Estonia is the latest European country to consider implementing a pirate site blocking regime. The government has asked stakeholders for input on a copyright law amendment that would empower a local consumer protection watchdog to block copyright-infringing websites. Digital rights activists fear further normalization of Internet censorship.
In recent years, website blocking has become one of the most widely-used anti-piracy enforcement mechanisms in the world.
ISPs in more than forty countries prevent subscribers from accessing a variety of ‘pirate’ sites, in response to a court order or through a regulatory regime.
Estonia Explores Site Blocking
European countries have been particularly receptive to these measures with Estonia now considering a similar framework. The Ministry of Justice has presented an initiative that would empower Estonia’s Consumer Protection and Technical Regulatory Authority (TTJA) to order pirate site-blocking measures.
These orders would require local Internet providers to block certain websites to deter piracy. While there is no fully drafted bill yet, stakeholders including rightsholders, media organizations, and digital rights advocates, are being asked to share their positions.
According to the Ministry of Justice, the current situation leads to elevated piracy levels. A recent EU report highlighted Estonia as the country with the highest number of visits to pirate sites in Europe.
Lowering Piracy Rates
A high piracy rate affects rightsholder revenues so the introduction of a site-blocking regime should help to address this problem, the logic goes.
“The purpose of the possible amendment to the law is to ensure modern and effective protection of copyright and related rights,” the initiative reads, adding that DNS and IP-based blocking allows ISPs to block foreign pirate sites too.
“[T]he Consumer Protection and Technical Supervision Authority (TTJA) must be empowered to issue injunctions to internet service providers to block access to the infringing sites in Estonia.”
Before the issuance of an injunction, site operators would be given a few days to appeal. Should none arrive, Internet providers would be ordered to implement the blocking measures or face a penalty.
Internet Society Pushes Back
While most rightsholders will be pleased with the proposal, the Estonian Internet Society believes that the proposal goes too far. The digital rights group has noticed a trend of increased ‘censorship’ in the country and sees this proposal as the next step.

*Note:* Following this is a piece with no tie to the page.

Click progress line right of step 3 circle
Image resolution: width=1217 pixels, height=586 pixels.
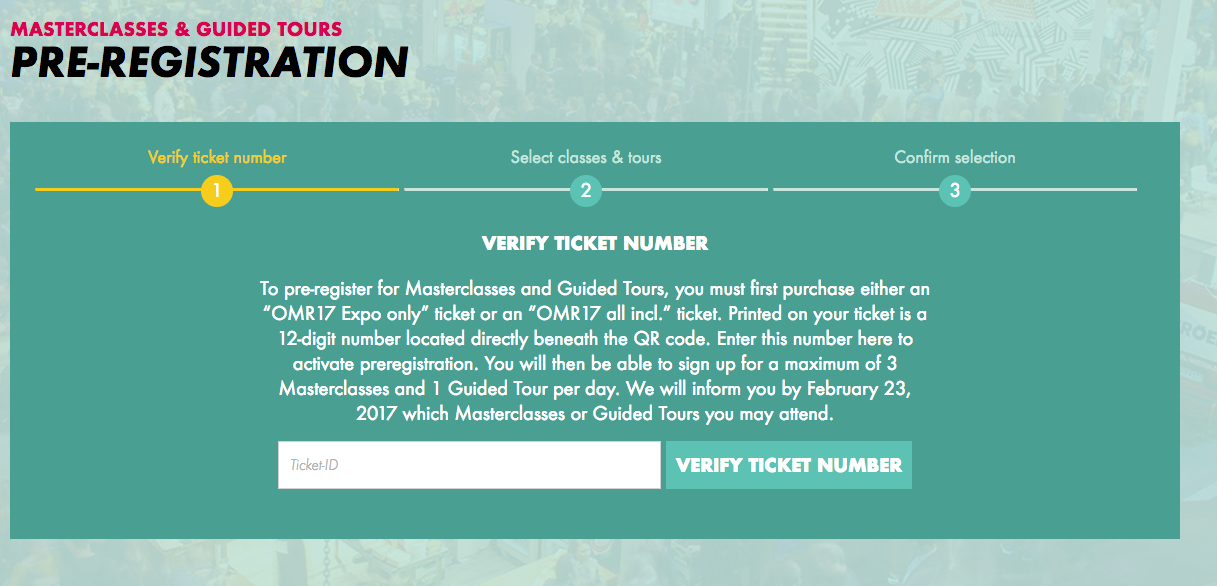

Board member Märt Põder previously told ERR that it’s unclear whether these measures will have any effect. After previously blocking Russian propaganda, targeting pirate sites is a “baffling and unacceptable escalation.”
Speaking with TorrentFreak, Põder says the blocking proposal raises both technical and legal challenges.
“An attempt to introduce another blocklist in the footsteps of special cooperation for blocking war propaganda is almost sociopathic and dangerous to Internet freedom, also because a plan to use more invasive IP blocking in addition to DNS blocking is on the agenda.”
Blocking & VPNs
The Ministry of Justice cites Estonia’s high piracy rates as a key motivation. However, Põder notes that these data are flawed because blocking regimes motivate people to hide their locations through VPNs, which results in biased statistics.
“The motivation refers to Estonia being on the top of EU piracy statistics, but this is arguably also because Estonia has also very low use of VPNs, which means people do not need to hide their Internet usage,” Põder says.
The Internet Society will share these and other concerns with the government, which will start reviewing all stakeholder responses after the deadline next month. That will ultimately determine whether the plan will move forward or not.
In recent years the Estonian Internet Society has fiercely protested any blocking efforts in the country. At the moment, only online casinos are formally banned, but age-related porn blocks are also on the agenda, and now pirate site blocking is too.
“This initiative of the Ministry of Justice comes as a complete surprise to netizens in Estonia, and not a good one,” Põder concludes.